**Exercise requirements:** Gather every line from the rows below that contains the string "width", and copy each one out.
[START Records]
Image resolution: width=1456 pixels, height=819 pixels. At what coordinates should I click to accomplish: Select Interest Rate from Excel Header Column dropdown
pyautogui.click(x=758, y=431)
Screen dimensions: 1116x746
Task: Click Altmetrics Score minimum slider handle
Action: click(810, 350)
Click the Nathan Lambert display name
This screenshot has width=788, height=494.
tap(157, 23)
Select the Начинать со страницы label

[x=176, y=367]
[END Records]
**Reply to the task:**
Image resolution: width=1456 pixels, height=819 pixels. At what coordinates should I click to accomplish: Select Interest Rate from Excel Header Column dropdown
This screenshot has width=788, height=494.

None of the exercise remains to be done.